美国加州旧金山Cisco-Meraki新办公室
Cisco-Meraki Office by Studio O+A
Design: Studio O+A
Photography: Jasper Sanidad
Studio O+A have designed the new offices for Cisco-Meraki in San Francisco, California.
Project description
The panoramic view of San Francisco’s waterfront from Cisco-Meraki’s new offices in some way sets the theme for O+A’s design. Viewed from almost any angle, the interiors create and impression of light, spaciousness, bright color, long sightlines. Meraki, which was recently acquired by Cisco Systems, takes pride in the elegance of the wireless routers it designs. O+A sought to build the space the way Cisco-Meraki builds its products, with an emphasis on simplicity and seamless ease of use, while remaining mindful of the importance of the Cisco-Meraki merger to the company’s identity. Located in the rapidly changing Mission Bay neighborhood, Cisco’s 110,000 square foot suite of offices now becomes Cisco’s principal San Francisco location.
At the outset O+A surveyed Meraki’s employees to find out what they liked about their old, much smaller headquarters. A consensus emerged for natural light, plenty of collaboration space and preservation of the company’s tightly knit culture. The size of the new space and the prominence of its floor-to-ceiling windows made collaboration and natural light relatively easy bills to incorporate. O+A’s design offers a variety of meeting spaces – formal and informal, indoor and outdoor – many of them bathed in the crystalline light of San Francisco Bay. The scale and the light support both a rich palette of colors and design elements: a wide staircase with integrated stadium seating at its base, a meeting room with hanging tillandsia plants, and an outdoor deck offering views of the baseball park and Bay Bridge.

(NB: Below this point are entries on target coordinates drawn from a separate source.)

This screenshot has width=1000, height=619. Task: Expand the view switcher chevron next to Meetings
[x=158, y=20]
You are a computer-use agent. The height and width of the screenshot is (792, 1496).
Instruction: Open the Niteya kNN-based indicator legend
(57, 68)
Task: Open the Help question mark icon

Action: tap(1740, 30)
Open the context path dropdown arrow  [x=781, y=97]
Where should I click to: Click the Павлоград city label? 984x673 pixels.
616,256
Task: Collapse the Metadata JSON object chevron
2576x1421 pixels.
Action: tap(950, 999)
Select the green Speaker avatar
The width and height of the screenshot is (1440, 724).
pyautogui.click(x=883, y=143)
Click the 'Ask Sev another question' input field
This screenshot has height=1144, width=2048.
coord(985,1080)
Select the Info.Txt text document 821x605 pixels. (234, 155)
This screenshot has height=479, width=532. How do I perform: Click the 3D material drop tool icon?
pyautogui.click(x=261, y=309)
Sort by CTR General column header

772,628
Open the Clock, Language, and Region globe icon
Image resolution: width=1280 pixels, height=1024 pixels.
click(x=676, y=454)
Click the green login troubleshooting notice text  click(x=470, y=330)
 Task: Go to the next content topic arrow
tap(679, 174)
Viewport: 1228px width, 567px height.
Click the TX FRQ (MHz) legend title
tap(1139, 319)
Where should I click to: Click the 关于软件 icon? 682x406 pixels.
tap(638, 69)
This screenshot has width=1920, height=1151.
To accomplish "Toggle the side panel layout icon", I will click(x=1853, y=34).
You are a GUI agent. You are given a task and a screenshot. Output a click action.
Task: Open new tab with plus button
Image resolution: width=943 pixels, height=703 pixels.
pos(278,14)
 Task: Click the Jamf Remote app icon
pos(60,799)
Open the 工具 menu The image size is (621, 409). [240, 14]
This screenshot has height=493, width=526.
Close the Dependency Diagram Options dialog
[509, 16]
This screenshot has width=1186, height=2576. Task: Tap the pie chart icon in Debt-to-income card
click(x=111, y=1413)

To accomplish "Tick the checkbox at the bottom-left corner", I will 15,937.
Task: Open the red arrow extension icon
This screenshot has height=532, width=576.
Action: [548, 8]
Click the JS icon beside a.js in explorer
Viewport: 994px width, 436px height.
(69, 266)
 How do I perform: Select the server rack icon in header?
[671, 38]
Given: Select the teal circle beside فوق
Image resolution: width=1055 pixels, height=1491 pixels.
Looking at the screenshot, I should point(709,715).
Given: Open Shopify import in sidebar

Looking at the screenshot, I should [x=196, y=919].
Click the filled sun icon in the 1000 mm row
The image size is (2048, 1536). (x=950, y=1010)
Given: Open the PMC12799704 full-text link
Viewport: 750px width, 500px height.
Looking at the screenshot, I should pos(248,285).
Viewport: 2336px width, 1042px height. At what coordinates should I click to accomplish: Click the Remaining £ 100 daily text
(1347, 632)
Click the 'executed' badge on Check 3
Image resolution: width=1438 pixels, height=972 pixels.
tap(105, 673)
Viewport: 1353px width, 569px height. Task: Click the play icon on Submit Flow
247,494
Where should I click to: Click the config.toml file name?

Maintaining Meraki’s cozy ambience in the hangar-sized complex proved more challenging. O+A’s solution was to create a medley of small gathering spaces within the larger footprint. Sunken seating brings intimacy to horizontal common areas while preserving broad sightlines. Yurts, cabanas and phone rooms offer varying levels of enclosure. Throughout the office, colleagues can sit down and talk in information lounge spaces.
Despite the rich finishes and the wide array of typologies, one of O+A’s goals was to give Cisco-Meraki employees a blank canvas on which to paint their own pictures. In lieu of pervasive branding graphics, O+A provided ubiquitous chalkboards, whiteboards, and corkboards so that employees could sketch, write, and pin-up graphics meaningful to them. As might be expected, given the company’s strong do-it-yourself culture, mobility and adaptability were big factors in the selection of furniture and workstations. These are people who like to move things around.
The intention was to tame the big space and make it human. Watching Meraki employees travel from department to department via unicycle, gather for lunch on the breezy deck, or make use of the yurts and wall “pop-ins” throughout the day, we believe that goal was achieved.